Leadership
In many of the leadership courses I’ve attended, the instructors have declared: “Everyone is a leader.”
I’ve always quietly rolled my eyes. It sounds like a quaint phrase with no meaning, designed to inspire middle managers to keep trying to climb the ladder.
But.
I’ve recently realized that if there is a single driving philosophy in the organizational model that we are attempting to create in NITAS, that is it. We are trying to empower, enable, and inspire everyone to be a leader.
Maybe this sounds like chaos, insanity, or management-speak…. so here are some examples of what I mean.
If you are a project manager:
- You are driving a schedule, running meetings, coordinating issue tracking, communicating to stakeholders, digging into and resolving problems, and monitoring and allocating resources. This is hard stuff, and it is important. This is project management.
- However - imagine you see a huge problem coming your way and when you step in to understand it, you realize that it is happening due to failing policies or to operational challenges in some other team upon which you are dependent.
- If you raise visibility of those problems to the people responsible, if you make suggestions for improvements in their space based on your observations, if you help them understand how and why to change, if you adapt and learn and change your project based on what you have seen - that is leadership.
If you are a help desk technician:
- You are responding to calls from users, you are guiding them through the resolution of their problem, you are cheerful and helpful, you are listening carefully to what the user is asking and solving more than the problem they describe, you are documenting the problem so that it can be tracked. This is hard stuff, and it’s important. This is service.
- If, however, you also recognize a pattern in the calls, if you make suggestions to those who manage the servers or the documentation, if you create instructions for all users and make those widely available, if you advocate for the changes that make a difference, such that the core problems are eventually addressed and the problem is resolved for all users - that is leadership.
If you are a software developer:
- You solve an interesting and challenging problem in your code - that is engineering. If you do it in a way that others can use - libraries, documentation, powerful APIs - that is great engineering. It is hard stuff, and it’s important.

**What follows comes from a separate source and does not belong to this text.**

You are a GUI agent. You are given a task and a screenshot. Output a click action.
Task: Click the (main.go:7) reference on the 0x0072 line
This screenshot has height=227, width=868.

- If, however, you also look at the code challenges that others are trying to solve, if you adapt your solution to fit their needs, if you champion the adoption of that solution in various forums, if you strive for interoperability, if you teach others how to use it for the better of all - that is leadership.
When I set objectives for NITAS:
- I organize our teams to deliver on those objectives, allocate resources, review progress, communicate, deliver on promises - that is management. Management is hard and important.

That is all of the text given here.